If you want faster than GetDirectories you have to call win32 (findsomethingEx etc) which provides specific flags that allow ignore possibly unnecessary IO while traversing the MFT structures. Also if the drive is a network share, there can be a great speedup by similar approach but this time avoiding also excessive network roundtrips.
Now if you have admin and use ntfs and are in a real hurry with millions of files to go through, the absolute fastest way to go through them (assuming spinning rust where the disk latency kills) is use of both mft and journaling in combination, essentially replacing the indexing service with one that's targeted for your specific need. If you only need to find filenames and not sizes (or sizes too but then you must cache them and use journal to notice changes), this approach could allow for practically instant search of tens of millions of files and folders if implemented ideally. There may be one or two paywares that have bothered with this. There's samples of both MFT (DiscUtils) and journal reading (google) in C# around. I only have about 5 million files and just using NTFSSearch is good enough for that amount as it takes about 10-20 seconds to search them. With journal reading added it would go down to <3 seconds for that amount.
I recently (2020) discovered this post because of a need to count files and directories across slow connections, and this was the fastest implementation I could come up with. The .NET enumeration methods (GetFiles(), GetDirectories()) perform a lot of under-the-hood work that slows them down tremendously by comparison.
This solution does not return FileInfo objects, but could be modified to do so—or potentially only return the relevant data needed from a custom FileInfo object.
This solution utilizes the Win32 API and .NET's Parallel.ForEach() to leverage the threadpool to maximize performance.
P/Invoke:
/// <summary>
/// https://docs.microsoft.com/en-us/windows/win32/api/fileapi/nf-fileapi-findfirstfilew
/// </summary>
[DllImport("kernel32.dll", SetLastError = true)]
public static extern IntPtr FindFirstFile(
string lpFileName,
ref WIN32_FIND_DATA lpFindFileData
);
/// <summary>
/// https://docs.microsoft.com/en-us/windows/win32/api/fileapi/nf-fileapi-findnextfilew
/// </summary>
[DllImport("kernel32.dll", SetLastError = true)]
public static extern bool FindNextFile(
IntPtr hFindFile,
ref WIN32_FIND_DATA lpFindFileData
);
/// <summary>
/// https://docs.microsoft.com/en-us/windows/win32/api/fileapi/nf-fileapi-findclose
/// </summary>
[DllImport("kernel32.dll", SetLastError = true)]
public static extern bool FindClose(
IntPtr hFindFile
);
Method:
public static Tuple<long, long> CountFilesDirectories(
string path,
CancellationToken token
)

**Provided data**
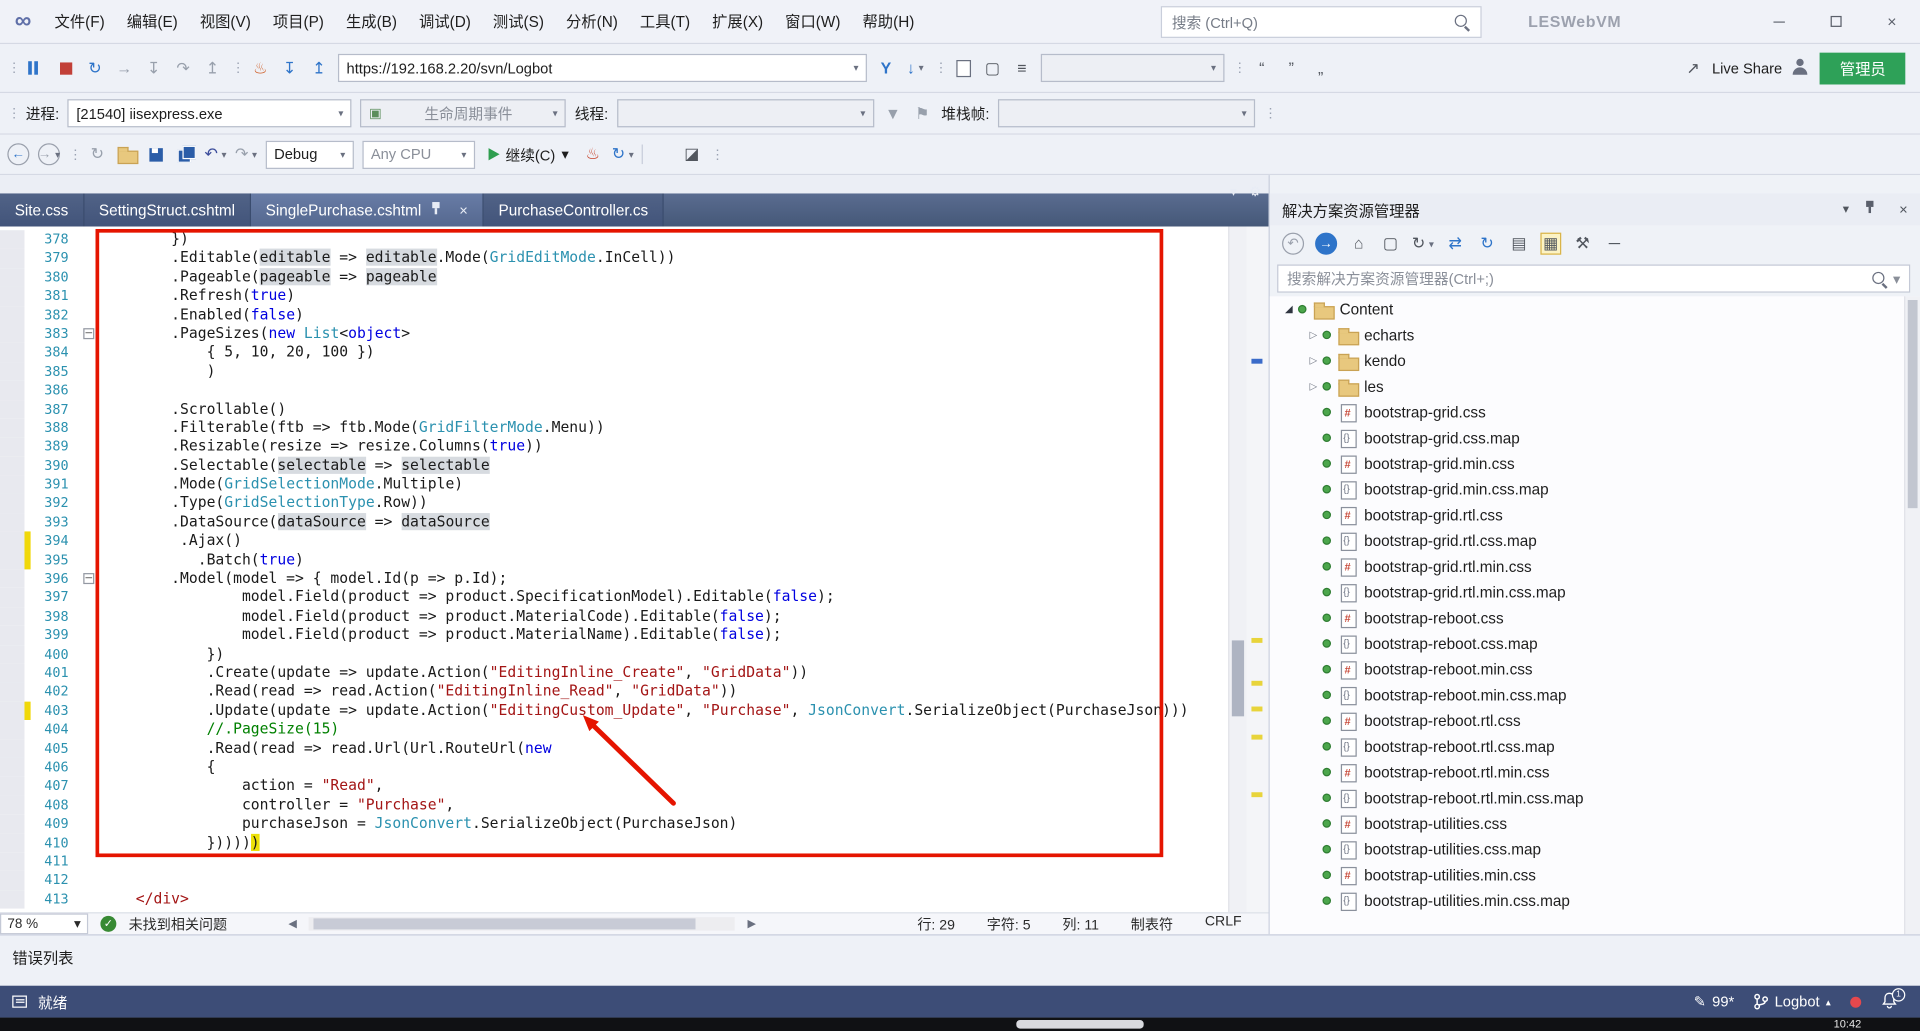  What do you see at coordinates (1262, 68) in the screenshot?
I see `comment-selection-icon: “` at bounding box center [1262, 68].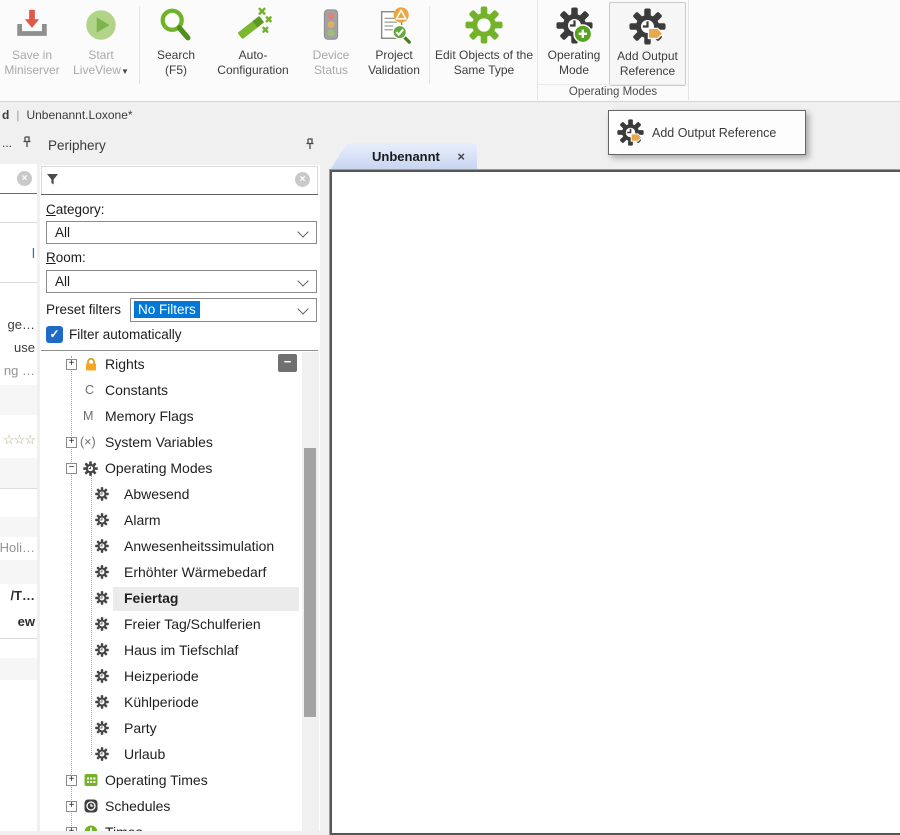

**Prompt 1**
In the file enumeration thread, how long does NTFSSearch take to search about 5 million files?
**Prompt 2**
Condense the paragraph of the file enumeration thread that begins "Now if you have admin and use ntfs" into a short bulleted list that keeps its main facts.
**Prompt 3**
Retype the file enumeration thread from "I recently (2020)" to "tremendously by comparison.".
The material comes from a different source than the file enumeration thread.

**Answer space 1**
About 10-20 seconds.

**Answer space 2**
- With admin rights on NTFS and millions of files, the fastest method (on spinning disks, where latency dominates) combines MFT and journal reading. This effectively replaces the indexing service with one built for the specific need.
- If only filenames are needed, an ideal implementation could search tens of millions of files and folders almost instantly. Sizes are also possible if cached, with the journal used to catch changes.
- One or two paid products may have done this.
- C# samples exist for both MFT reading (DiscUtils) and journal reading.
- For about 5 million files, NTFSSearch takes 10-20 seconds. Adding journal reading would bring that under 3 seconds.

**Answer space 3**
I recently (2020) discovered this post because of a need to count files and directories across slow connections, and this was the fastest implementation I could come up with. The .NET enumeration methods (GetFiles(), GetDirectories()) perform a lot of under-the-hood work that slows them down tremendously by comparison.